RECORDED INFORMATION section start

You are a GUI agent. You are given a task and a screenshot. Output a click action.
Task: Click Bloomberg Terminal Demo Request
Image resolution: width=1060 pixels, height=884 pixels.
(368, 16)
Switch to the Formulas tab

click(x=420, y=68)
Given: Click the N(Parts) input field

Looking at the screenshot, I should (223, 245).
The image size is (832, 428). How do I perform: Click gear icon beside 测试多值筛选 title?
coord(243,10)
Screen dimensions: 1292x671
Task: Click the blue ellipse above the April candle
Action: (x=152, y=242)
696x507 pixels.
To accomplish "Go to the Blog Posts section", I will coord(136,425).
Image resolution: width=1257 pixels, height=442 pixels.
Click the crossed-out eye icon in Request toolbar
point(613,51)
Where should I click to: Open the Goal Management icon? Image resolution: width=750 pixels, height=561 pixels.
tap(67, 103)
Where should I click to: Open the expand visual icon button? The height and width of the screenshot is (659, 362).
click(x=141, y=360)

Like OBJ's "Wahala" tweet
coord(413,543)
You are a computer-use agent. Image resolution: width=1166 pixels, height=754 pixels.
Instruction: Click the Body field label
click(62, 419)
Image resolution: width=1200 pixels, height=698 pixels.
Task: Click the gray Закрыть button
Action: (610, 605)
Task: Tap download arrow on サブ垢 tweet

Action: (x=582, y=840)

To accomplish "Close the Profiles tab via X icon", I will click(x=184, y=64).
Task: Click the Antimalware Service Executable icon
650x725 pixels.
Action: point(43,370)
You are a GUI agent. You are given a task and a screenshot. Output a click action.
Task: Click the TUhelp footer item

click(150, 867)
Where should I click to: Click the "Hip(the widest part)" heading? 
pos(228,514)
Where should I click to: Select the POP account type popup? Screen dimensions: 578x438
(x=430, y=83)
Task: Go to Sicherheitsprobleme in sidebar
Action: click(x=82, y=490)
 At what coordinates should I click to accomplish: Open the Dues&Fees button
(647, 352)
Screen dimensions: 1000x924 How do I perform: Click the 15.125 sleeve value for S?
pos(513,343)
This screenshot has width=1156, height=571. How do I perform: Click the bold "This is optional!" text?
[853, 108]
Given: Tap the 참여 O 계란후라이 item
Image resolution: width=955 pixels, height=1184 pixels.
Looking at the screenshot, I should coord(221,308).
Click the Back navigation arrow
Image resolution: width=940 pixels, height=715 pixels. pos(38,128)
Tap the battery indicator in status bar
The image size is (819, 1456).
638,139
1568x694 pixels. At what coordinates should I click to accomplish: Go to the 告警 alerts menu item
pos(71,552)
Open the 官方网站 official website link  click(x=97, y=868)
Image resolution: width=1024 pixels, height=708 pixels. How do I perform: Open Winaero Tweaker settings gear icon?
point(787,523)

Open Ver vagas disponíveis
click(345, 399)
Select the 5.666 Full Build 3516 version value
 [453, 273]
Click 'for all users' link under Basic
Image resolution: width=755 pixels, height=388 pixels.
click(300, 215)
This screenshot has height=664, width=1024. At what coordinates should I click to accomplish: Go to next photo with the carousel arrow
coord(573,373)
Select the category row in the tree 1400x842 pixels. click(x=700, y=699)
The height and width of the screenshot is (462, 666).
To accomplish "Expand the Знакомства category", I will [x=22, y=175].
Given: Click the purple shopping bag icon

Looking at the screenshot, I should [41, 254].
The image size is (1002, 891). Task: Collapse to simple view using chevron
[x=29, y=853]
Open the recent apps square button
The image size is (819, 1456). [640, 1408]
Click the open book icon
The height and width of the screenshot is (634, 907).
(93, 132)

RECORDED INFORMATION section end

EXERCISE GOAL> Please copy, exactly as written, every line in the listing above from the line with "You are a computer-use" up to and including the line with "Select the category".

RESPONSE BOX>
You are a computer-use agent. Image resolution: width=1166 pixels, height=754 pixels.
Instruction: Click the Body field label
click(62, 419)
Image resolution: width=1200 pixels, height=698 pixels.
Task: Click the gray Закрыть button
Action: (610, 605)
Task: Tap download arrow on サブ垢 tweet

Action: (x=582, y=840)

To accomplish "Close the Profiles tab via X icon", I will click(x=184, y=64).
Task: Click the Antimalware Service Executable icon
650x725 pixels.
Action: point(43,370)
You are a GUI agent. You are given a task and a screenshot. Output a click action.
Task: Click the TUhelp footer item

click(150, 867)
Where should I click to: Click the "Hip(the widest part)" heading? 
pos(228,514)
Where should I click to: Select the POP account type popup? Screen dimensions: 578x438
(x=430, y=83)
Task: Go to Sicherheitsprobleme in sidebar
Action: click(x=82, y=490)
 At what coordinates should I click to accomplish: Open the Dues&Fees button
(647, 352)
Screen dimensions: 1000x924 How do I perform: Click the 15.125 sleeve value for S?
pos(513,343)
This screenshot has width=1156, height=571. How do I perform: Click the bold "This is optional!" text?
[853, 108]
Given: Tap the 참여 O 계란후라이 item
Image resolution: width=955 pixels, height=1184 pixels.
Looking at the screenshot, I should coord(221,308).
Click the Back navigation arrow
Image resolution: width=940 pixels, height=715 pixels. pos(38,128)
Tap the battery indicator in status bar
The image size is (819, 1456).
638,139
1568x694 pixels. At what coordinates should I click to accomplish: Go to the 告警 alerts menu item
pos(71,552)
Open the 官方网站 official website link  click(x=97, y=868)
Image resolution: width=1024 pixels, height=708 pixels. How do I perform: Open Winaero Tweaker settings gear icon?
point(787,523)

Open Ver vagas disponíveis
click(345, 399)
Select the 5.666 Full Build 3516 version value
 [453, 273]
Click 'for all users' link under Basic
Image resolution: width=755 pixels, height=388 pixels.
click(300, 215)
This screenshot has height=664, width=1024. At what coordinates should I click to accomplish: Go to next photo with the carousel arrow
coord(573,373)
Select the category row in the tree 1400x842 pixels. click(x=700, y=699)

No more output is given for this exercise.